PROBLEM:
Copy out the items below, starting at the very beginning and ending at the line that contains "coord(924,423)", with both ends included. Leave out the pictures.

####

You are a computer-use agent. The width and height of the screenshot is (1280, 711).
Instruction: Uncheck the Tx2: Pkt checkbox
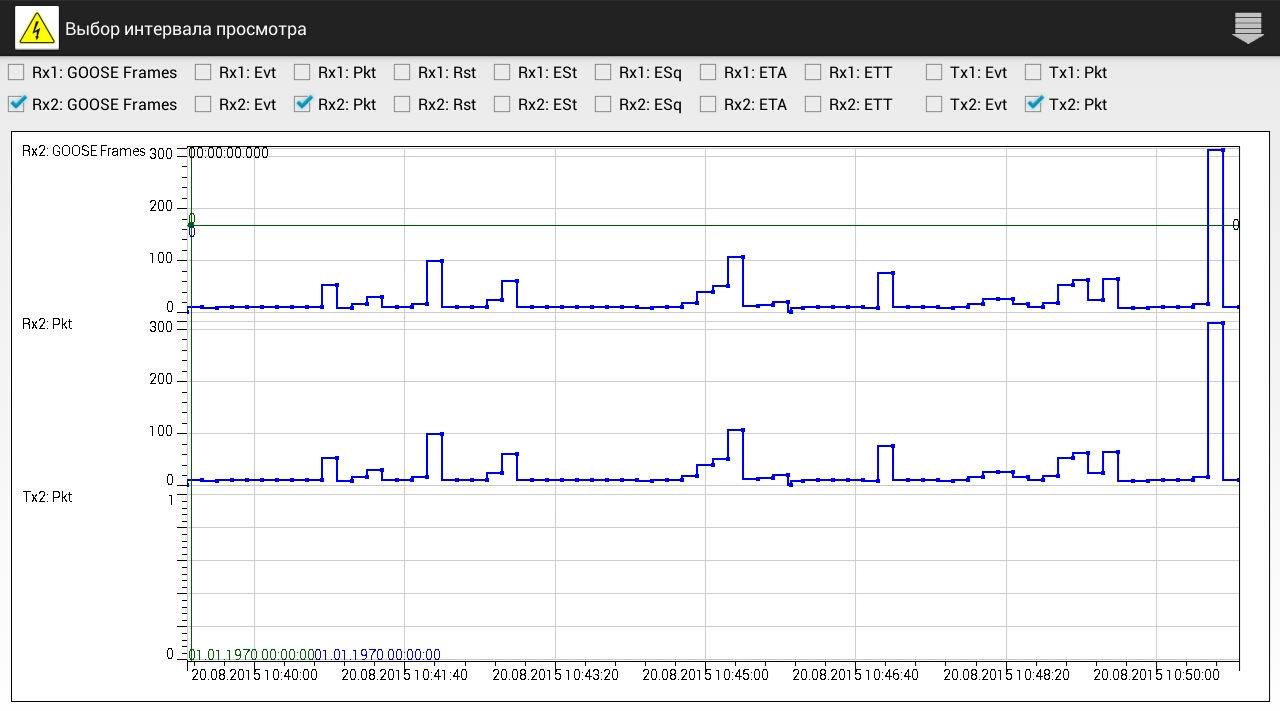pos(1034,104)
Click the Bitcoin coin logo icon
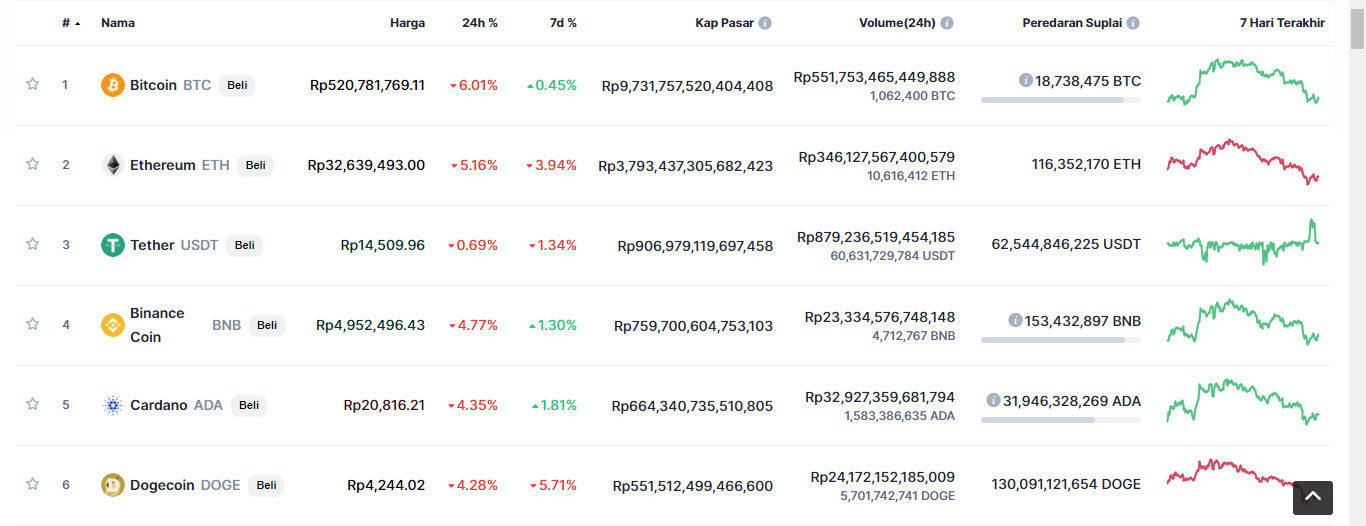1366x526 pixels. (x=113, y=85)
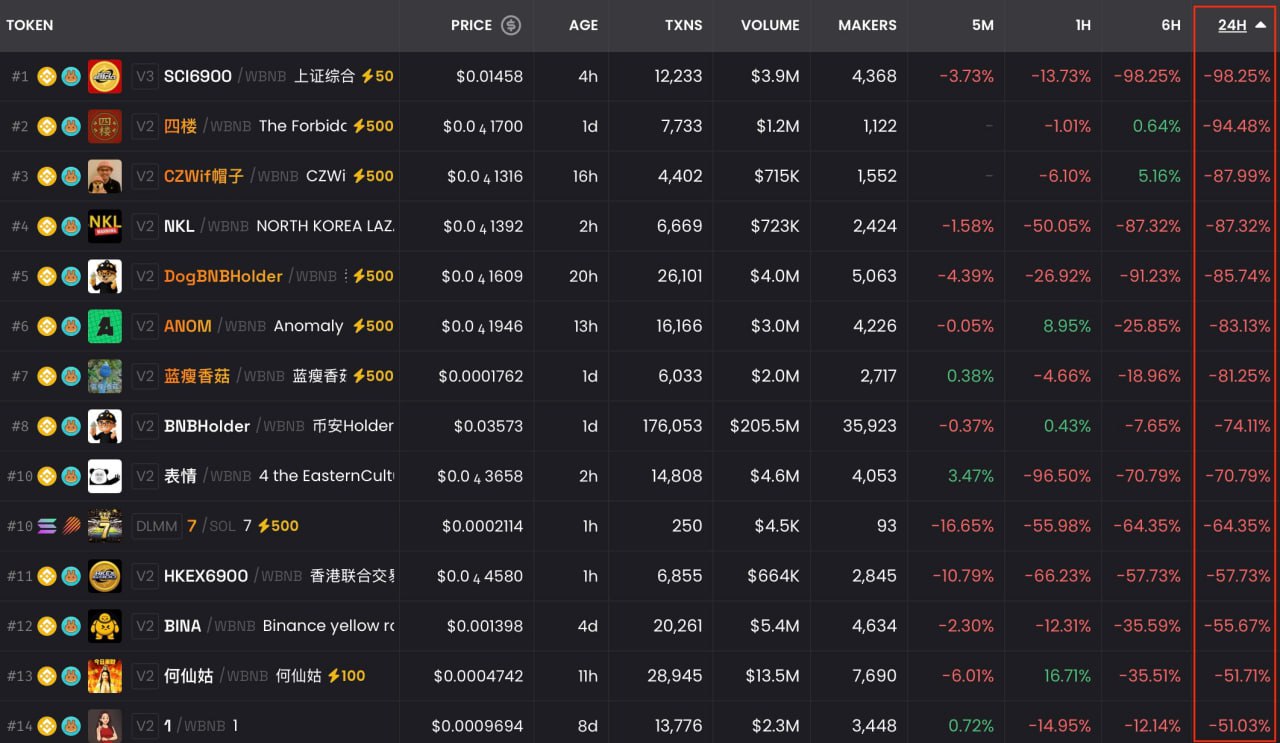
Task: Toggle the price currency dollar icon
Action: pos(511,25)
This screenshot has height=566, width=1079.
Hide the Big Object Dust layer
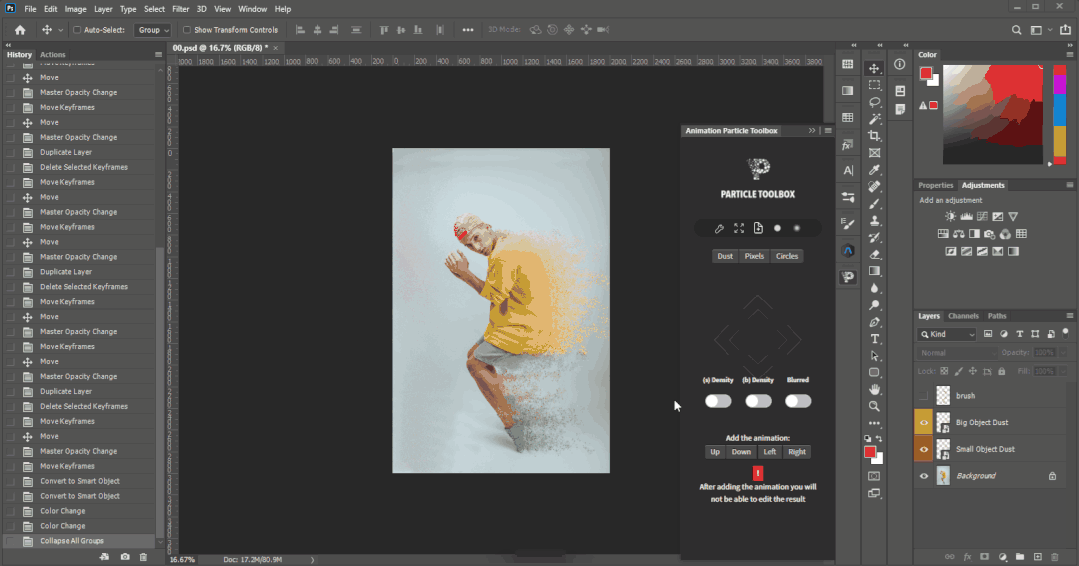coord(924,423)
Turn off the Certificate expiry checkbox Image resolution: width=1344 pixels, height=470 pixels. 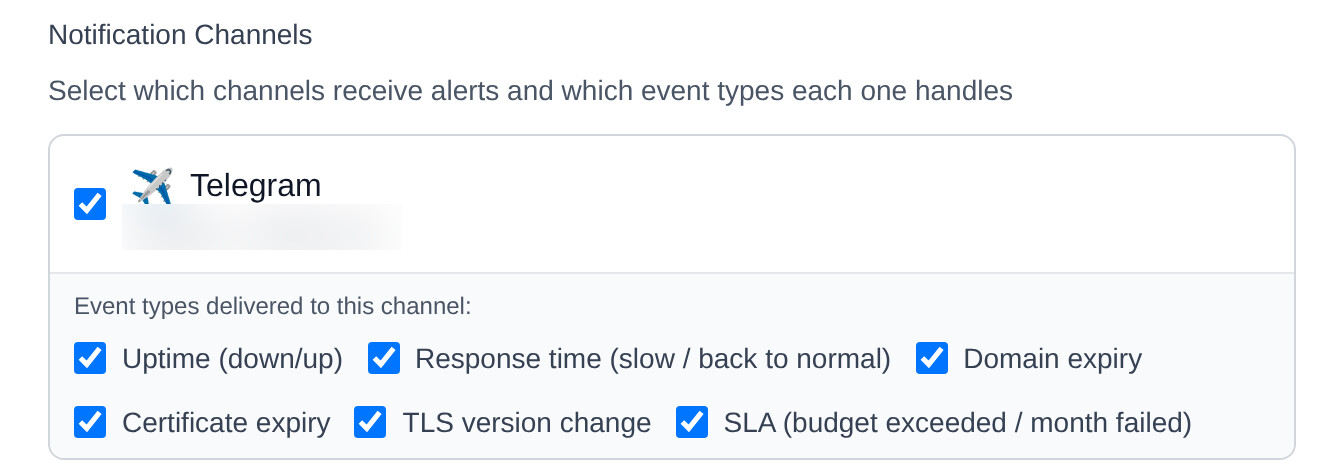click(90, 422)
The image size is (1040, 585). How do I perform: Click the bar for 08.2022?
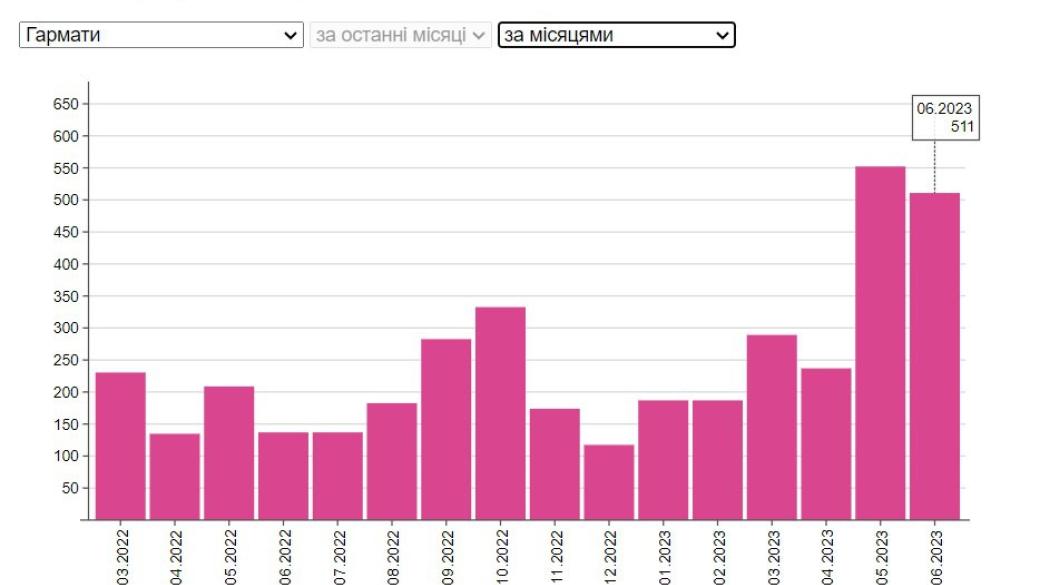[x=392, y=461]
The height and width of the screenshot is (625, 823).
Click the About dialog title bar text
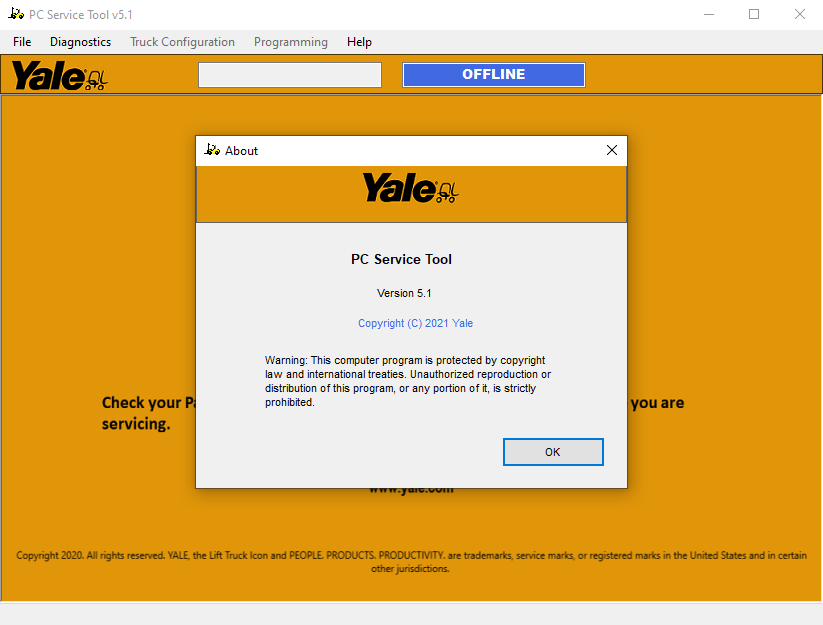tap(241, 151)
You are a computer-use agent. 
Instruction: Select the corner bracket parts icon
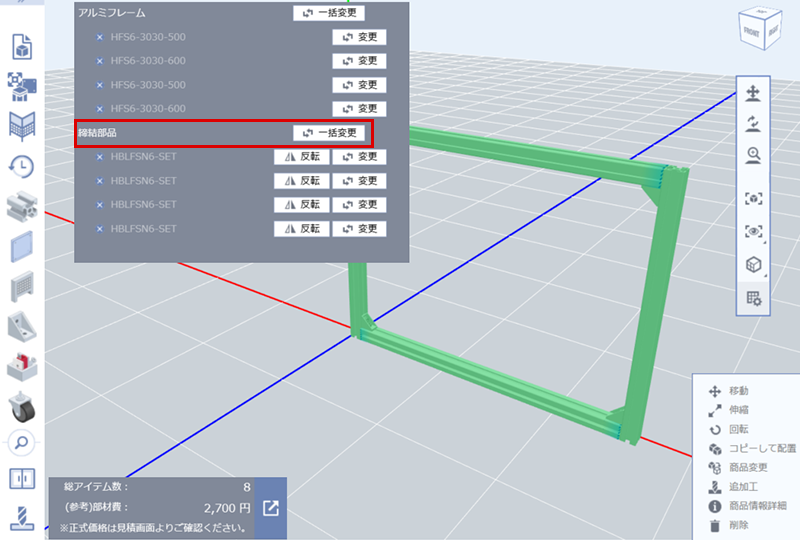22,325
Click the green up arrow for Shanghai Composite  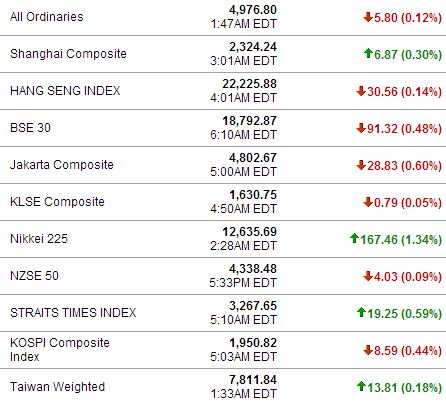(x=368, y=53)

####

ANSWER:
You are a computer-use agent. The width and height of the screenshot is (1280, 711).
Instruction: Uncheck the Tx2: Pkt checkbox
pos(1034,104)
Click the Bitcoin coin logo icon
1366x526 pixels. (x=113, y=85)
Task: Toggle the price currency dollar icon
Action: pos(511,25)
This screenshot has height=566, width=1079.
Hide the Big Object Dust layer
coord(924,423)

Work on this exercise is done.